Wednesday, December 21, 2005

What's the frequency, Colleen?

Some crazy lady in New Mexico has won a restraining order against David Letterman, who she says "used code words to show that he wanted to marry her and train her as his co-host."

Letterman's attorneys are fighting to overturn the restraining order, which forces him to stay at least three yards away from the weirdo, one Colleen Nestler, at all times. Somehow, I don't think that's going to be a problem.
Nestler's application for a restraining order was accompanied by a six-page typed letter in which she said Letterman used code words, gestures and "eye expressions" to convey his desires for her.

She wrote that she began sending Letterman "thoughts of love" after his show began in 1993, and that he responded in code words and gestures, asking her to come East.

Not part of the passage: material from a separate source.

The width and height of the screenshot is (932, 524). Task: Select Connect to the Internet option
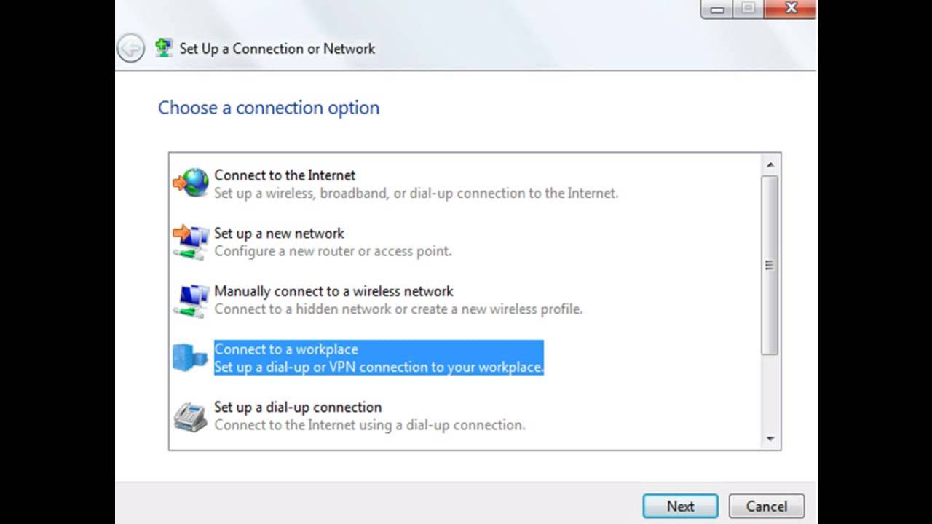(285, 175)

She said he asked her to be his wife during a televised "teaser" for his show by saying, "Marry me, Oprah." Her letter said Oprah was the first of many code names for her, and that the coded vocabulary increased and changed with time.
I can see how that could be confusing. I mean, "Oprah" has to be some sort of code word, and that would explain Letterman's puzzling "Uma, Oprah" joke at the Oscars several years back. Nobody got that one.

In completely unrelated news, I've asked my attorney to look into whether or not Jessica Alba's repeated use of the word "yes" in several recent films and television appearances constitutes a legally binding agreement to my many telepathically-delivered marriage proposals, which I've typically focused on during commercials for the DVD release of The Fantastic Four.

Be sure to check back here frequently for news on where we're registered!

2 comments:

Anonymous said...

Certainly the woman is crazy, but is there any truth to her claim?

What the general public does not realize, is that all broadcast stations and many specific television shows are playing the Mooks and shearing the Sheeple.

Every broadcast network tries to collect as much information as possible from the public, about its programs. There are many ways that this is done. Numerous television shows will also separately collect, analyze and use feedback from the public. Every word of every letter or email sent to a television station or program is scrutinized. Details as to likes and dislikes are gleaned, and the information is used to provide direction, as well as develop new material. Personal anecdotes from the viewers are captured and the core messages of these mini stories are likely to be incorporated into the show.

This is referred to as reflecting. Reflecting back to the fans, that which they divulge in their communiqués. It is a strategy very similar to the ‘cold reading’ technique performed by tarot card readers. The Mark is not aware of how much they are revealing, or to what purpose their entanglement might be used.

There are practical reasons for generating and perpetuating communications with viewers. It is difficult to know public sentiment while preoccupied with a daily show. Anything the public has to say may be used in creating content. It is difficult to continually come up with new ideas and things to say without regular input from the audience, as well as other sources. It is easy to become stale in a relatively brief period of time and the ratings will immediately reflect it.

However the application of such practices can and does lead to collateral damage. The Mark or Mook is being lead-on. There are ample teasers in the form of buzzwords, gestures and visuals which are intended to excite the interested person or persons. Instigation, antagonism and other forms of provocation are often used to whip up the target. Taking their cue from ubiquitous good cop bad cop scenes, the program creators push whatever buttons they can detect.

Creating conflict between a show and individuals or certain groups or other shows is all part of hightening the drama. It contributes to creating a sense of edginess which translates into ratings and dollars. The dance they dance can be dangerous for mentally unstable individuals, from within the viewing public.

The cast members and writers of sophisticated daily television programs share ideas and information. They collaborate. Writers who work for multiple programs bring with them the knowledge and ideas generated by their other gigs. The friendships that develop among members of different shows, mostly on the same network, are used to assist each other in various ways, such as promoting each other’s projects and programs and playing the Mooks.

It is all part of creating buzz, and it is easy for the dramatis personae and crew to transgress. The heady buzz created in the pursuit of ratings and dollars makes it easy to break ethical standards. Unfortunately for an unsuspecting few, the fantasy of television can become their reality and the result is devastating. The only real question that remains is whether the network programs are culpable, or not.

Anonymous said...

1. The above commenter's question of whether there is truth to the woman's claims has an answer of no.

2. The above commenter's theory that television producers and writers expend all their creative efforts playing to isolated freaks in the crowd sounds more like an ego-building wish for the commenter than an actual idea.

3. The above commenter's claim that the only real question remaining is in regards to determining culpability is best determined by the commenter herself. Start by turning off Letterman, taking off the tinfoil hat, getting off the internet where idiocy breeds virtually unopposed, and, finally, going outside and having a breath of fresh air. While this is not guaranteed to clear your head of conspiracy theorist fervor, it might help for a moment.

(Of course, by suggesting removal of the tinfoil hat and going outside, I'm sure that I've only made it sound like I want her easier to target and manipulate by Republican brain-probing satellites. This, of course, is true. I am, in fact, operator of brain-probe Satellite NEUROS-7 in geostationary orbit at 35,897km above the surface . . . preserving national liberty since 1991!